Estréia prevista nos EUA: 2 de outubro
Estréia prevista no Brasil: 23 de outubro
8 - Substitutos (Surrogates)
Nova fita de ação de Bruce Willis. Só por isso já vale. Contudo, essa ficção científica promete adentrar a galeria dos filmes cult. Em Substitutos, nos deparamos com uma realidade em que humanos não saem de casa para nada. Seus avatares (versões perfeitas de cada humano na terra) vivem e fazem tudo para nós.Contudo, o detetive vivido por Willis terá de se arriscar em um mundo que não conhece (pessoalmente) para investigar um crime.
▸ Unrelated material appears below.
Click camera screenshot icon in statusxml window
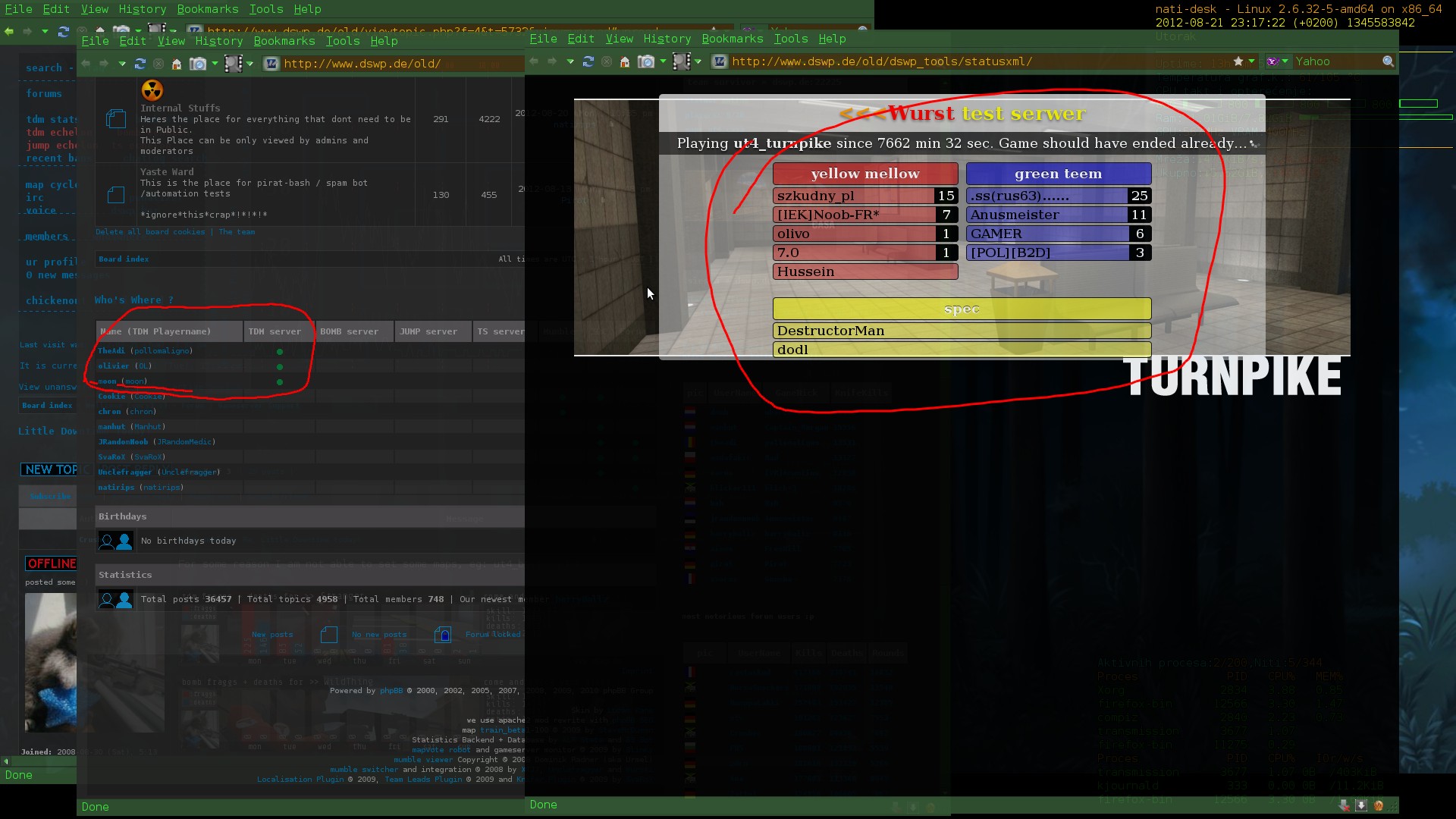The height and width of the screenshot is (819, 1456). [x=646, y=61]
Estréia nos EUA: na sexta feira passada
Estréia prevista no Brasil: 16 de outubro
7- A estrada ( The road)
Ficção apocalíptica com pedigree. O livro, no qual o filme se baseia, é do mesmo autor do neo – clássico Onde os fracos não tem vez. Em uma época pós-desastre nuclear, a humanidade está em extinção. Um pai (Viggo Mortensen) faz de tudo para manter seu filho, e a si próprio, vivos.
Estréia prevista nos EUA: 25 de dezembro
Estréia prevista no Brasil: 10 de fevereiro
6- Up in the air
Nova fita de Jason Reitman, o homem por trás dos badalados Obrigado por fumar e Juno. Em Up in the air, George Clooney faz um especialista em demitir pessoas. Ingrata tarefa que ele faz em escala planetária.Vive viajando e não tem tempo para o amor e outras coisinhas. A proposta do filme é investigar a angústia vivenciada por esse personagem trágico.
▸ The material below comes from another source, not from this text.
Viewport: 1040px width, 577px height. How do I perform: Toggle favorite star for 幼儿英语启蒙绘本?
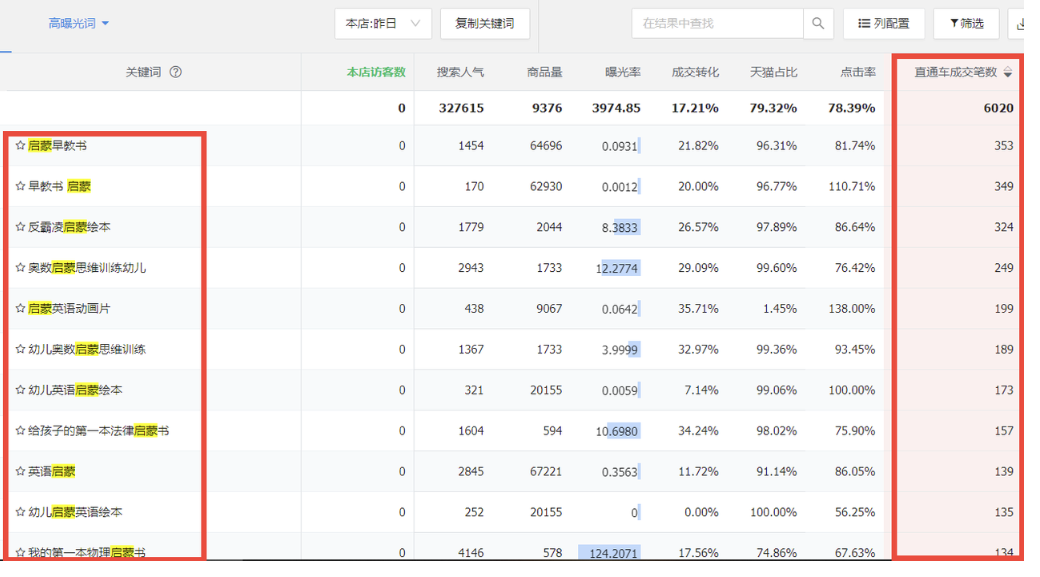pyautogui.click(x=20, y=390)
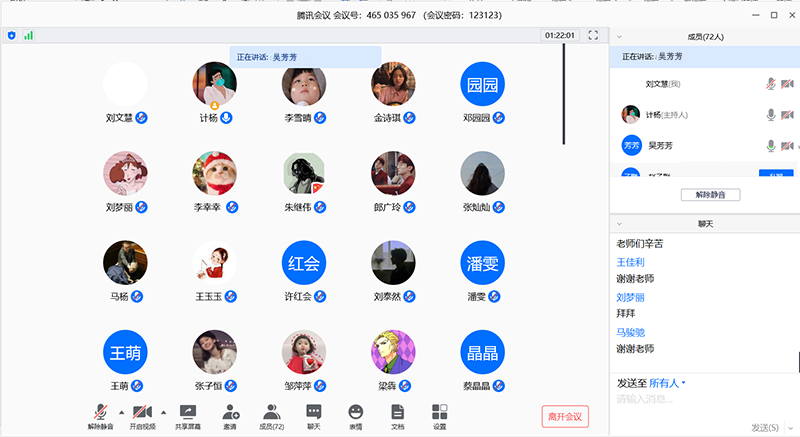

Estréia prevista nos EUA: 10 de Dezembro
Estréia prevista no Brasil: fevereiro de 2010
5- 2012
Nova fita catástrofe de Roland Emmerich, diretor de Godzilla e O dia depois de amanhã. No filme, cumpre-se uma profecia maia que dá conta do fim do mundo em 2012. Seguem-se os tradicionais clichês, personagens dispensáveis e efeitos especiais, esses sim, cada vez mais elaborados.
Estréia prevista nos EUA: 13 de novembro
Estréia prevista no Brasil: 13 de novembro
4 - Lua nova ( New moon)
Se você estava no planeta terra no último ano, sabe que ele foi tomado por vampiros e seus adoradores. A frente dessa nova mania mundial estão os vampiros, e lobisomens a partir de agora, de Crepúsculo. A saga continua em Lua Nova. No filme Bella é confrontada com as limitações da natureza de sua relação com Edward. Como resultado se aproxima do amigo Jacob, que também guarda segredos, digamos cabeludos.
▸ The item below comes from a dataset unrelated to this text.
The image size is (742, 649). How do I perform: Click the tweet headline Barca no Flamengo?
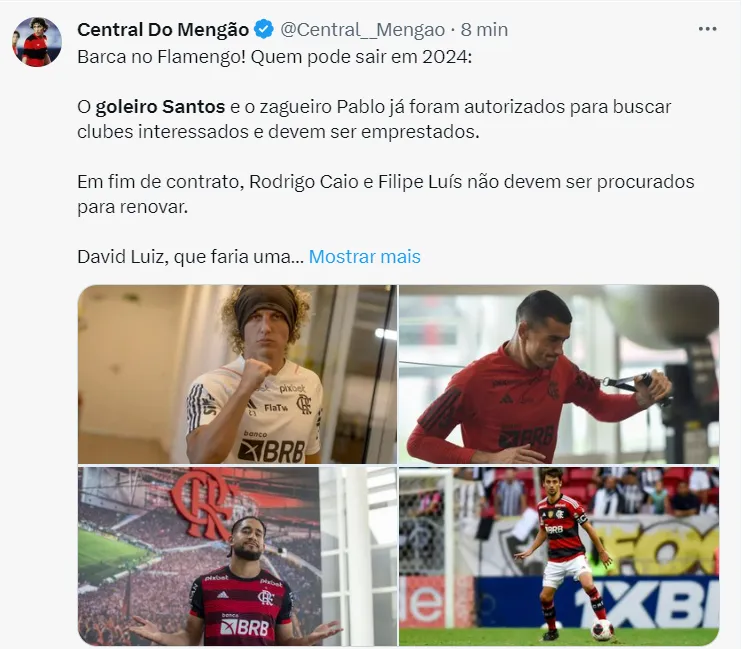[x=274, y=57]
Estréia prevista nos EUA: 20 de novembro
Estréia prevista no Brasil: 20 de novembro
3 -Invictus *
O novo drama de Clint Eastwood (e só essa frase, já torna Invictus obrigatório) é sobre a luta de Nelson Mandela por uma Africa do Sul unificada, livre do pesadelo do apartheid. Aqui conta-se a história da união entre Mandela (Morgan Freeman) e um distinto esportista branco (Matt Damon) que compartilhavam do mesmo ideal.
Estréia prevista nos EUA: 20 de novembro
Estréia prevista no Brasil: Fevereiro de 2010
2 -Avatar
O novo filme do homem que conquistou o mundo com Titanic 12 anos atrás. E que ainda detém o recorde de bilheteria da história do cinema. James Cameron finalmente lança seu novo trabalho. A ficção científica rodada inteiramente em 3D com tecnologia, diz-se, revolucionária. Em um planeta distante, seres humanos usam avatares para iniciar um processo de colonização. Cameron argumenta que esperou esse tempo todo, porque não havia tecnologia disponível para rodar seu filme. Então tá.
Estréia prevista nos EUA: Dezembro de 2009
Estréia prevista no Brasil: Dezembro de 2009
1-Nine
Daniel Day Lewis, Fergie, Nicole Kidman, Judi Dench, Penélope Cruz e Marion Cotillard em musical dirigido por Rob Marshal. Precisa dizer mais alguma coisa? Bem, Nine é uma adaptação de uma peça teatral inspirada na obra máxima de Frederico Fellini, 8 e ½. Os delírios, desamores e vícios de um cineasta de status. Espere números musicais vibrantes, um Daniel Day Lewis intenso e alguma critica ao glamaouroso mundo das celebridades.